Stated goal:
Format every line of the records below as a Markdown table with the columns "No." and "Record text", numbering the rows in order and leaving out blank lines.

Data excerpts:
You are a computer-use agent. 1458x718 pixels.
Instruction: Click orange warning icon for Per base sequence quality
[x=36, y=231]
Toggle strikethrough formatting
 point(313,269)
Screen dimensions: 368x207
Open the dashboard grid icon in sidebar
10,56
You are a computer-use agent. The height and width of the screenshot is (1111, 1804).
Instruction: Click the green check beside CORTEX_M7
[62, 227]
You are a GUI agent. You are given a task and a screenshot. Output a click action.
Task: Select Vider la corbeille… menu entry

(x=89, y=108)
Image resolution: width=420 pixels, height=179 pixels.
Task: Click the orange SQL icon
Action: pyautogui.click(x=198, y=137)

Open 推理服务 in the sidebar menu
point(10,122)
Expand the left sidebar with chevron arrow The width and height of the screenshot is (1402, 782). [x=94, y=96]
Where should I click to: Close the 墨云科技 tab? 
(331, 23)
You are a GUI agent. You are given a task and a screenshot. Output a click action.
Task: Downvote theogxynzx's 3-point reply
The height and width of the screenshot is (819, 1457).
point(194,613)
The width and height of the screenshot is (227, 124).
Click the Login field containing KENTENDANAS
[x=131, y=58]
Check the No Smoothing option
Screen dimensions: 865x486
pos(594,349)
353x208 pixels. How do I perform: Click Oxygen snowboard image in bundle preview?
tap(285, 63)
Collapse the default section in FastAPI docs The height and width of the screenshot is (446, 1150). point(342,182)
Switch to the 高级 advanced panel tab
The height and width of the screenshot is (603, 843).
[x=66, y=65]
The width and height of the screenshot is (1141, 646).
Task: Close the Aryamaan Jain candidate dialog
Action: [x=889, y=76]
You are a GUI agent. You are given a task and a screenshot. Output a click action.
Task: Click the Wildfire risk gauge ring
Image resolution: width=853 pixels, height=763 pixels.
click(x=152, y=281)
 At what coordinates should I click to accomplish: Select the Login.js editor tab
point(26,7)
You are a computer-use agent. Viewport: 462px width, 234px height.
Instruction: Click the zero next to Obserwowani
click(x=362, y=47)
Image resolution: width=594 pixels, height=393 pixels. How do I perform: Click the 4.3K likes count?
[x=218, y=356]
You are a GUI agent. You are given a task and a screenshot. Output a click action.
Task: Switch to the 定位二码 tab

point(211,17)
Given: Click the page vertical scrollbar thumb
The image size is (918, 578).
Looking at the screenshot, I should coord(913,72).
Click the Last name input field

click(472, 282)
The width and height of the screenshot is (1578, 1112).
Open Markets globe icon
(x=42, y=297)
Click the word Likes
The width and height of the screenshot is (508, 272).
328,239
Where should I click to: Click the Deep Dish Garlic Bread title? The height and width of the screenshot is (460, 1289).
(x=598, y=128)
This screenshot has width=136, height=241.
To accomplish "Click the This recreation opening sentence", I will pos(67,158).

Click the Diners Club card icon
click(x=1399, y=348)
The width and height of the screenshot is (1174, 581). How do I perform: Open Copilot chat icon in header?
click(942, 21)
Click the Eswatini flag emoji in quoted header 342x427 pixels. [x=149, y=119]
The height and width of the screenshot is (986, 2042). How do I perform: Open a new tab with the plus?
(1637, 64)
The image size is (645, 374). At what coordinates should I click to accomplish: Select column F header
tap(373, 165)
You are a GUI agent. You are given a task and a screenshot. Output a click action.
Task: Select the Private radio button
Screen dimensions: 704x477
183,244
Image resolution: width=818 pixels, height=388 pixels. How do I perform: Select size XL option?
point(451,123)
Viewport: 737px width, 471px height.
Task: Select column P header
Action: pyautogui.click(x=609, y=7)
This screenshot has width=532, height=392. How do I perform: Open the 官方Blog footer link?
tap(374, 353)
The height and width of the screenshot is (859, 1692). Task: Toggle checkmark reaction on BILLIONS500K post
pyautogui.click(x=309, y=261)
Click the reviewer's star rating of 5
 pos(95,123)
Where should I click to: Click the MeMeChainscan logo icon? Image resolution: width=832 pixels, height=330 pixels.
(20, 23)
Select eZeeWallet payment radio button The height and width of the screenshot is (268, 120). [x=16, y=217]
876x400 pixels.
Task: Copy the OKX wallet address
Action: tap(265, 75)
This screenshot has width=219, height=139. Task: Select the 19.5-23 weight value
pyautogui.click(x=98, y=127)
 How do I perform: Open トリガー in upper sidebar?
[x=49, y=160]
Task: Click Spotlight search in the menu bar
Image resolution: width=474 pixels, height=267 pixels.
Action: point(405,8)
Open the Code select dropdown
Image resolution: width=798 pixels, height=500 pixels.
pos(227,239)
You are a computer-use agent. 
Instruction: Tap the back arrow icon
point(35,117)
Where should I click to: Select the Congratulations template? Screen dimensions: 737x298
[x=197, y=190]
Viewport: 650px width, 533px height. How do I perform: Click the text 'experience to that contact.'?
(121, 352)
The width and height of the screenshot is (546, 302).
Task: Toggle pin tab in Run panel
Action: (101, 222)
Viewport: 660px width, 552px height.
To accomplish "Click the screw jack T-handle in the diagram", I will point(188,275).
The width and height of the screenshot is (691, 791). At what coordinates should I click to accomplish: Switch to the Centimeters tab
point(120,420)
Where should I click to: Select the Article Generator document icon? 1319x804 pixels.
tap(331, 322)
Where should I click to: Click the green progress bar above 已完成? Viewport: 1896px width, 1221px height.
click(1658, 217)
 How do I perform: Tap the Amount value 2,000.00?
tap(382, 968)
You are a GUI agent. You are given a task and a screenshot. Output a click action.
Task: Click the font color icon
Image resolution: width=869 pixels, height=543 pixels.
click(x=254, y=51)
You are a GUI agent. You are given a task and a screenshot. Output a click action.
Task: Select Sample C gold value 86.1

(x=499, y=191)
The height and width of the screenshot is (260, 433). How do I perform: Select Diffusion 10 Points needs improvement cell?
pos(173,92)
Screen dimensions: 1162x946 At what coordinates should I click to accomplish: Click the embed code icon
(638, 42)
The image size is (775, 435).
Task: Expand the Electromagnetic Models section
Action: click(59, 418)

Task result:
| No. | Record text |
|---|---|
| 1 | You are a computer-use agent. 1458x718 pixels. |
| 2 | Instruction: Click orange warning icon for Per base sequence quality |
| 3 | [x=36, y=231] |
| 4 | Toggle strikethrough formatting |
| 5 |  point(313,269) |
| 6 | Screen dimensions: 368x207 |
| 7 | Open the dashboard grid icon in sidebar |
| 8 | 10,56 |
| 9 | You are a computer-use agent. The height and width of the screenshot is (1111, 1804). |
| 10 | Instruction: Click the green check beside CORTEX_M7 |
| 11 | [62, 227] |
| 12 | You are a GUI agent. You are given a task and a screenshot. Output a click action. |
| 13 | Task: Select Vider la corbeille… menu entry |
| 14 | (x=89, y=108) |
| 15 | Image resolution: width=420 pixels, height=179 pixels. |
| 16 | Task: Click the orange SQL icon |
| 17 | Action: pyautogui.click(x=198, y=137) |
| 18 | Open 推理服务 in the sidebar menu |
| 19 | point(10,122) |
| 20 | Expand the left sidebar with chevron arrow The width and height of the screenshot is (1402, 782). [x=94, y=96] |
| 21 | Where should I click to: Close the 墨云科技 tab?  |
| 22 | (331, 23) |
| 23 | You are a GUI agent. You are given a task and a screenshot. Output a click action. |
| 24 | Task: Downvote theogxynzx's 3-point reply |
| 25 | The height and width of the screenshot is (819, 1457). |
| 26 | point(194,613) |
| 27 | The width and height of the screenshot is (227, 124). |
| 28 | Click the Login field containing KENTENDANAS |
| 29 | [x=131, y=58] |
| 30 | Check the No Smoothing option |
| 31 | Screen dimensions: 865x486 |
| 32 | pos(594,349) |
| 33 | 353x208 pixels. How do I perform: Click Oxygen snowboard image in bundle preview? |
| 34 | tap(285, 63) |
| 35 | Collapse the default section in FastAPI docs The height and width of the screenshot is (446, 1150). point(342,182) |
| 36 | Switch to the 高级 advanced panel tab |
| 37 | The height and width of the screenshot is (603, 843). |
| 38 | [x=66, y=65] |
| 39 | The width and height of the screenshot is (1141, 646). |
| 40 | Task: Close the Aryamaan Jain candidate dialog |
| 41 | Action: [x=889, y=76] |
| 42 | You are a GUI agent. You are given a task and a screenshot. Output a click action. |
| 43 | Task: Click the Wildfire risk gauge ring |
| 44 | Image resolution: width=853 pixels, height=763 pixels. |
| 45 | click(x=152, y=281) |
| 46 |  At what coordinates should I click to accomplish: Select the Login.js editor tab |
| 47 | point(26,7) |
| 48 | You are a computer-use agent. Viewport: 462px width, 234px height. |
| 49 | Instruction: Click the zero next to Obserwowani |
| 50 | click(x=362, y=47) |
| 51 | Image resolution: width=594 pixels, height=393 pixels. How do I perform: Click the 4.3K likes count? |
| 52 | [x=218, y=356] |
| 53 | You are a GUI agent. You are given a task and a screenshot. Output a click action. |
| 54 | Task: Switch to the 定位二码 tab |
| 55 | point(211,17) |
| 56 | Given: Click the page vertical scrollbar thumb |
| 57 | The image size is (918, 578). |
| 58 | Looking at the screenshot, I should coord(913,72). |
| 59 | Click the Last name input field |
| 60 | click(472, 282) |
| 61 | The width and height of the screenshot is (1578, 1112). |
| 62 | Open Markets globe icon |
| 63 | (x=42, y=297) |
| 64 | Click the word Likes |
| 65 | The width and height of the screenshot is (508, 272). |
| 66 | 328,239 |
| 67 | Where should I click to: Click the Deep Dish Garlic Bread title? The height and width of the screenshot is (460, 1289). |
| 68 | (x=598, y=128) |
| 69 | This screenshot has width=136, height=241. |
| 70 | To accomplish "Click the This recreation opening sentence", I will pos(67,158). |
| 71 | Click the Diners Club card icon |
| 72 | click(x=1399, y=348) |
| 73 | The width and height of the screenshot is (1174, 581). How do I perform: Open Copilot chat icon in header? |
| 74 | click(942, 21) |
| 75 | Click the Eswatini flag emoji in quoted header 342x427 pixels. [x=149, y=119] |
| 76 | The height and width of the screenshot is (986, 2042). How do I perform: Open a new tab with the plus? |
| 77 | (1637, 64) |
| 78 | The image size is (645, 374). At what coordinates should I click to accomplish: Select column F header |
| 79 | tap(373, 165) |
| 80 | You are a GUI agent. You are given a task and a screenshot. Output a click action. |
| 81 | Task: Select the Private radio button |
| 82 | Screen dimensions: 704x477 |
| 83 | 183,244 |
| 84 | Image resolution: width=818 pixels, height=388 pixels. How do I perform: Select size XL option? |
| 85 | point(451,123) |
| 86 | Viewport: 737px width, 471px height. |
| 87 | Task: Select column P header |
| 88 | Action: pyautogui.click(x=609, y=7) |
| 89 | This screenshot has width=532, height=392. How do I perform: Open the 官方Blog footer link? |
| 90 | tap(374, 353) |
| 91 | The height and width of the screenshot is (859, 1692). Task: Toggle checkmark reaction on BILLIONS500K post |
| 92 | pyautogui.click(x=309, y=261) |
| 93 | Click the reviewer's star rating of 5 |
| 94 |  pos(95,123) |
| 95 | Where should I click to: Click the MeMeChainscan logo icon? Image resolution: width=832 pixels, height=330 pixels. |
| 96 | (20, 23) |
| 97 | Select eZeeWallet payment radio button The height and width of the screenshot is (268, 120). [x=16, y=217] |
| 98 | 876x400 pixels. |
| 99 | Task: Copy the OKX wallet address |
| 100 | Action: tap(265, 75) |
| 101 | This screenshot has width=219, height=139. Task: Select the 19.5-23 weight value |
| 102 | pyautogui.click(x=98, y=127) |
| 103 |  How do I perform: Open トリガー in upper sidebar? |
| 104 | [x=49, y=160] |
| 105 | Task: Click Spotlight search in the menu bar |
| 106 | Image resolution: width=474 pixels, height=267 pixels. |
| 107 | Action: point(405,8) |
| 108 | Open the Code select dropdown |
| 109 | Image resolution: width=798 pixels, height=500 pixels. |
| 110 | pos(227,239) |
| 111 | You are a computer-use agent.  |
| 112 | Instruction: Tap the back arrow icon |
| 113 | point(35,117) |
| 114 | Where should I click to: Select the Congratulations template? Screen dimensions: 737x298 |
| 115 | [x=197, y=190] |
| 116 | Viewport: 650px width, 533px height. How do I perform: Click the text 'experience to that contact.'? |
| 117 | (121, 352) |
| 118 | The width and height of the screenshot is (546, 302). |
| 119 | Task: Toggle pin tab in Run panel |
| 120 | Action: (101, 222) |
| 121 | Viewport: 660px width, 552px height. |
| 122 | To accomplish "Click the screw jack T-handle in the diagram", I will point(188,275). |
| 123 | The width and height of the screenshot is (691, 791). At what coordinates should I click to accomplish: Switch to the Centimeters tab |
| 124 | point(120,420) |
| 125 | Where should I click to: Select the Article Generator document icon? 1319x804 pixels. |
| 126 | tap(331, 322) |
| 127 | Where should I click to: Click the green progress bar above 已完成? Viewport: 1896px width, 1221px height. |
| 128 | click(1658, 217) |
| 129 |  How do I perform: Tap the Amount value 2,000.00? |
| 130 | tap(382, 968) |
| 131 | You are a GUI agent. You are given a task and a screenshot. Output a click action. |
| 132 | Task: Click the font color icon |
| 133 | Image resolution: width=869 pixels, height=543 pixels. |
| 134 | click(x=254, y=51) |
| 135 | You are a GUI agent. You are given a task and a screenshot. Output a click action. |
| 136 | Task: Select Sample C gold value 86.1 |
| 137 | (x=499, y=191) |
| 138 | The height and width of the screenshot is (260, 433). How do I perform: Select Diffusion 10 Points needs improvement cell? |
| 139 | pos(173,92) |
| 140 | Screen dimensions: 1162x946 At what coordinates should I click to accomplish: Click the embed code icon |
| 141 | (638, 42) |
| 142 | The image size is (775, 435). |
| 143 | Task: Expand the Electromagnetic Models section |
| 144 | Action: click(59, 418) |